THE EXERCISE: Copy out the lines below word for word, starting with the line that contains "Viewport: 900px width, 534px" and going on through the last line, and leave the pictures out.

═══

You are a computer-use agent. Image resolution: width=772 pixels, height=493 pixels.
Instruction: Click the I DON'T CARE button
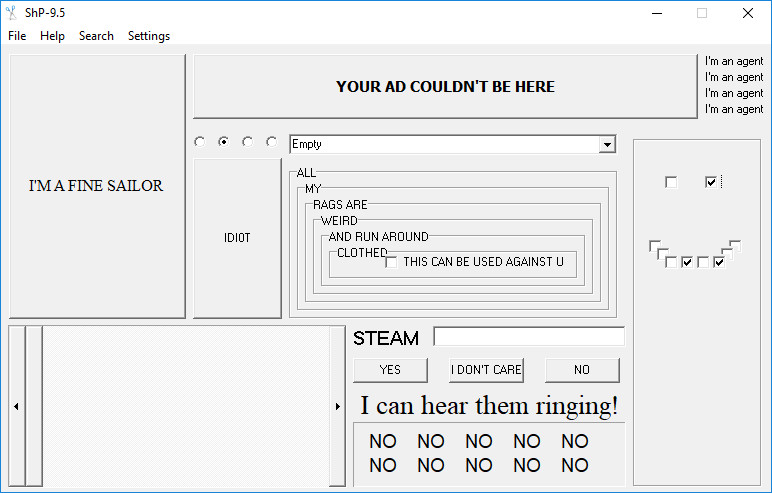tap(486, 370)
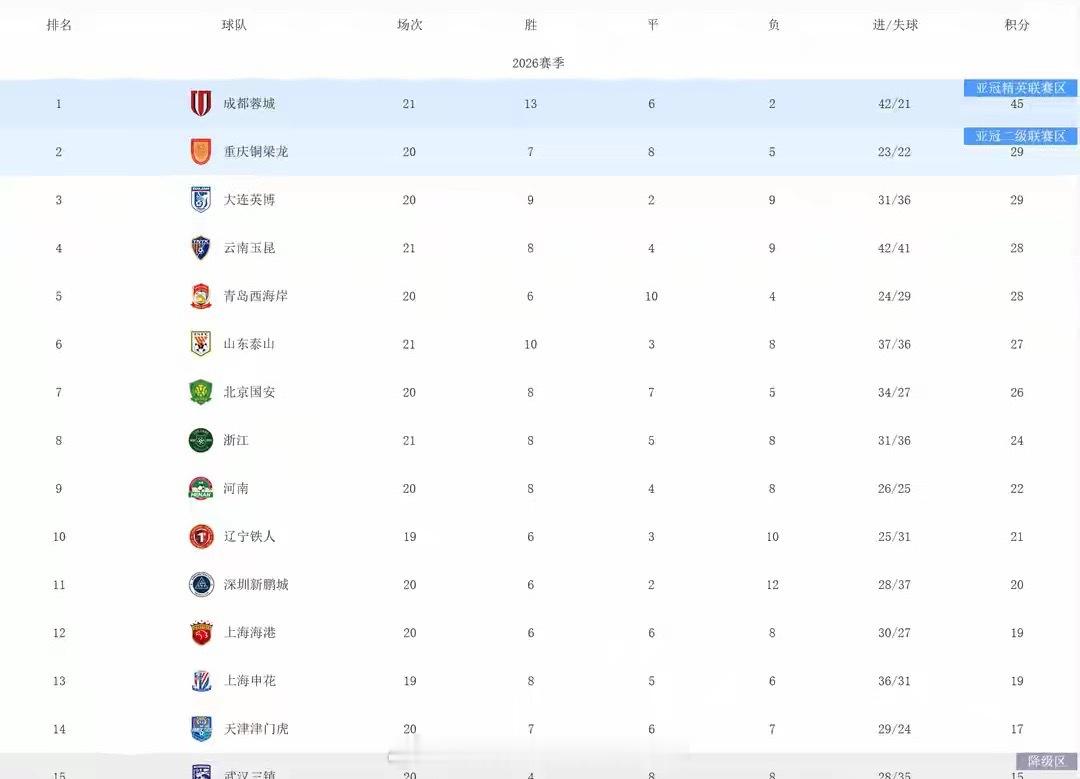Click the 青岛西海岸 team logo
This screenshot has width=1080, height=779.
coord(200,296)
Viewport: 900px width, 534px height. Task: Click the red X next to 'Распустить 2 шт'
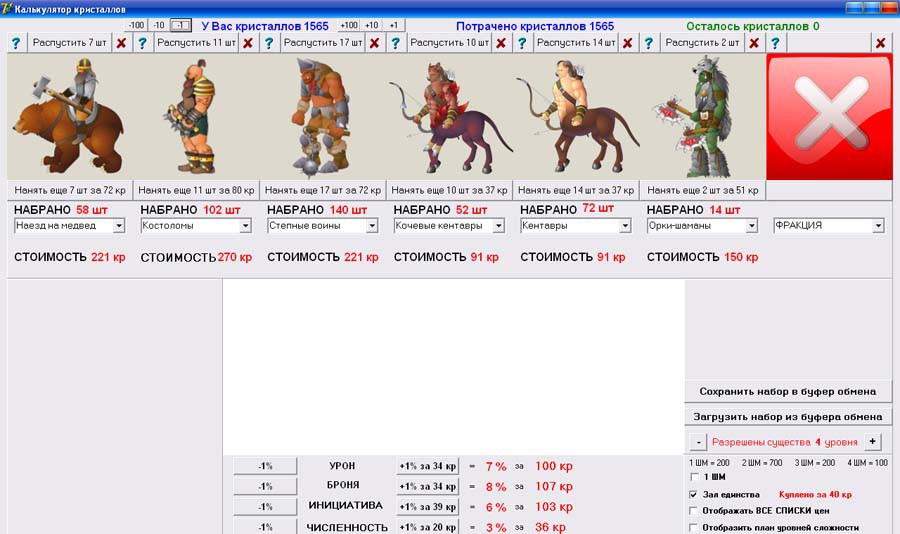tap(754, 43)
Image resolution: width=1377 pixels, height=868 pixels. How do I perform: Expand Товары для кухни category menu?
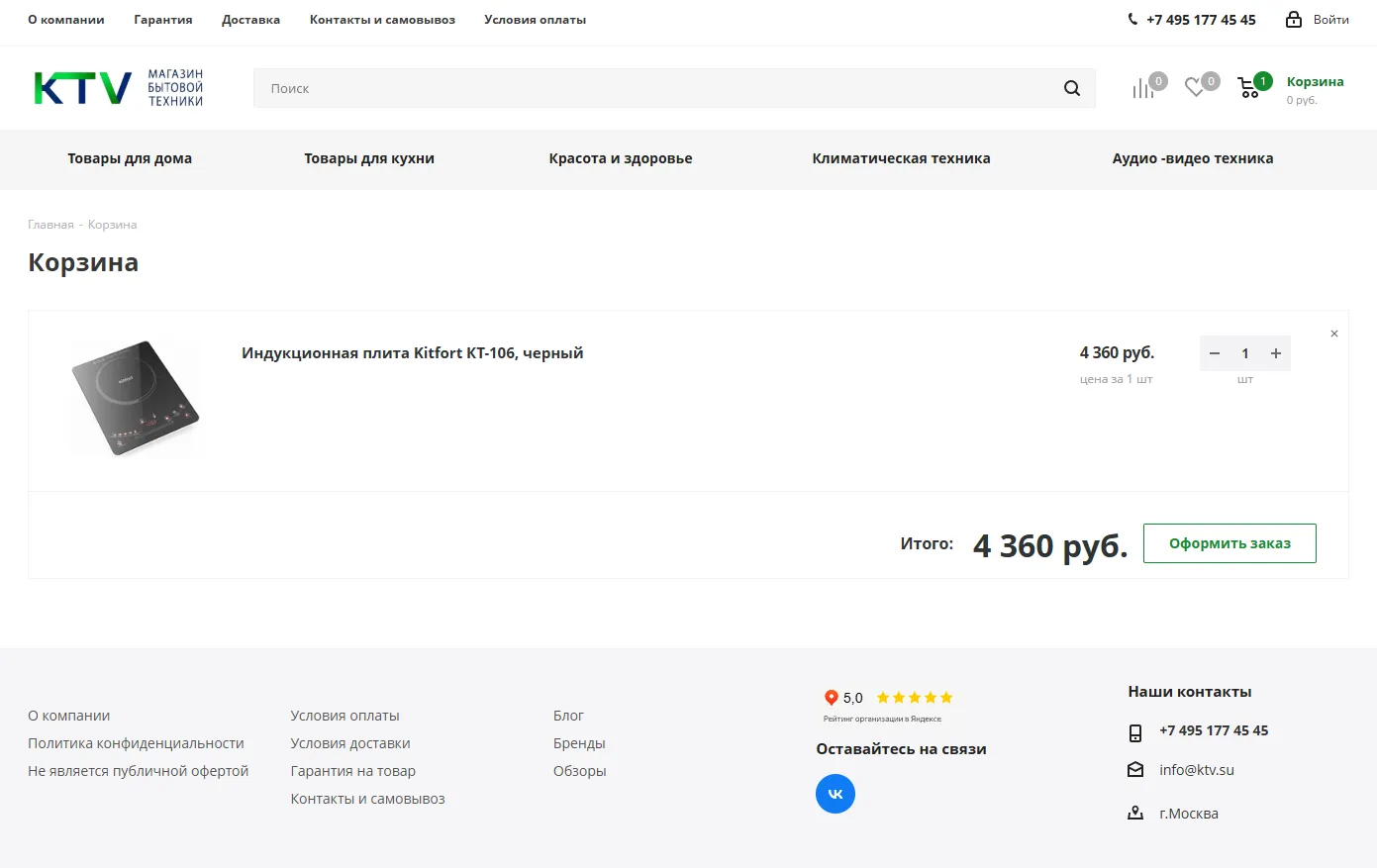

═══

ANSWER:
Viewport: 900px width, 534px height. Task: Click the red X next to 'Распустить 2 шт'
tap(754, 43)
Image resolution: width=1377 pixels, height=868 pixels. How do I perform: Expand Товары для кухни category menu?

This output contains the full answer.